Extracted data entries:
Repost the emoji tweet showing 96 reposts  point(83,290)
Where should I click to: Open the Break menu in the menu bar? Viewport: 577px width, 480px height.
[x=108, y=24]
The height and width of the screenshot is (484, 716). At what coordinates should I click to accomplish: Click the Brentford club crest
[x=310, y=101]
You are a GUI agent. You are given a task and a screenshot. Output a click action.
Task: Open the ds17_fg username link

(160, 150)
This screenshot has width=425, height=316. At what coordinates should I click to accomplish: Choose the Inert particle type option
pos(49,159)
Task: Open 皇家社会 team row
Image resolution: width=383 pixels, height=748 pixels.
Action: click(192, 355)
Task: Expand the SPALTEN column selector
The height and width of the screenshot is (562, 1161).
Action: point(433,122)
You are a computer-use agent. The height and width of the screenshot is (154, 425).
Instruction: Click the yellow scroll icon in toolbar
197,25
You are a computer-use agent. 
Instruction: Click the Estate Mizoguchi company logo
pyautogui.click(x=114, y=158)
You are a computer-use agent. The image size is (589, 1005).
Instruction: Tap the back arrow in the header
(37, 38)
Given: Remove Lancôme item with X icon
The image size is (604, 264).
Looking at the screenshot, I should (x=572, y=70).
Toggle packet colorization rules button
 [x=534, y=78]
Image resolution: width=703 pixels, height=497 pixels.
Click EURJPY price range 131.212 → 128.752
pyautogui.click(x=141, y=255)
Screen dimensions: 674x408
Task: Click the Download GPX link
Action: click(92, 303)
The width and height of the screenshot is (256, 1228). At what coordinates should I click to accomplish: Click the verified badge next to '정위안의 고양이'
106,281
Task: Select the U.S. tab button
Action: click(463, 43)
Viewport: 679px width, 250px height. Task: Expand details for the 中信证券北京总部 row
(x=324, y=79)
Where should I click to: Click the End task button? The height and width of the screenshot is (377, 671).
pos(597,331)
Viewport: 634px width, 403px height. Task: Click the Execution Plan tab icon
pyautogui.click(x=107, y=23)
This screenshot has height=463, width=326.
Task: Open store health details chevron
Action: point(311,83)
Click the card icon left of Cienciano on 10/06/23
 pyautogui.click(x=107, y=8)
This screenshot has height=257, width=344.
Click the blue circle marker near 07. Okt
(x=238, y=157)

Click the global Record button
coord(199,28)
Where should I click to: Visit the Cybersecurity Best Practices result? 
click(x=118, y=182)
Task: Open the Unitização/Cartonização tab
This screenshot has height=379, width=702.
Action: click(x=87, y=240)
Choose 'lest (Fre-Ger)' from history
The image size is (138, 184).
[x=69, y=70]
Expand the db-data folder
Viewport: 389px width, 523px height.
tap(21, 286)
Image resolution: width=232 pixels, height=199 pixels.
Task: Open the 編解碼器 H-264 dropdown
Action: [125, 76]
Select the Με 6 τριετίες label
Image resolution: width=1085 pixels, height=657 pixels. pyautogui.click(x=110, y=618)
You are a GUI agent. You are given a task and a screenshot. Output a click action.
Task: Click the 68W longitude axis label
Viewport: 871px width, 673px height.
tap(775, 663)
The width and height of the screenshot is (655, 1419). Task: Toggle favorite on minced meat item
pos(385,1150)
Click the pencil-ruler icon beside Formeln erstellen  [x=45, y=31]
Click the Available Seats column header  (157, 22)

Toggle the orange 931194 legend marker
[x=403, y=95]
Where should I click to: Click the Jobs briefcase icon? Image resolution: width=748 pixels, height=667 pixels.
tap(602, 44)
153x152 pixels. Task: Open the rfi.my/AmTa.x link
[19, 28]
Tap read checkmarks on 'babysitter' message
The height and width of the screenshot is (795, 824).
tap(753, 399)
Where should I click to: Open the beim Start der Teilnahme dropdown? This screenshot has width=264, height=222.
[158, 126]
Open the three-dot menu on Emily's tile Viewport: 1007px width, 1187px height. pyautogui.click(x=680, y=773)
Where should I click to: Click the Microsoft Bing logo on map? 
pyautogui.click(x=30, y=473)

### EXERCISE REQUIREMENTS
Check each line of the records for the string "column" and copy those that have it.

### PROBLEM SOLUTION
Task: Expand the SPALTEN column selector
Click the Available Seats column header  (157, 22)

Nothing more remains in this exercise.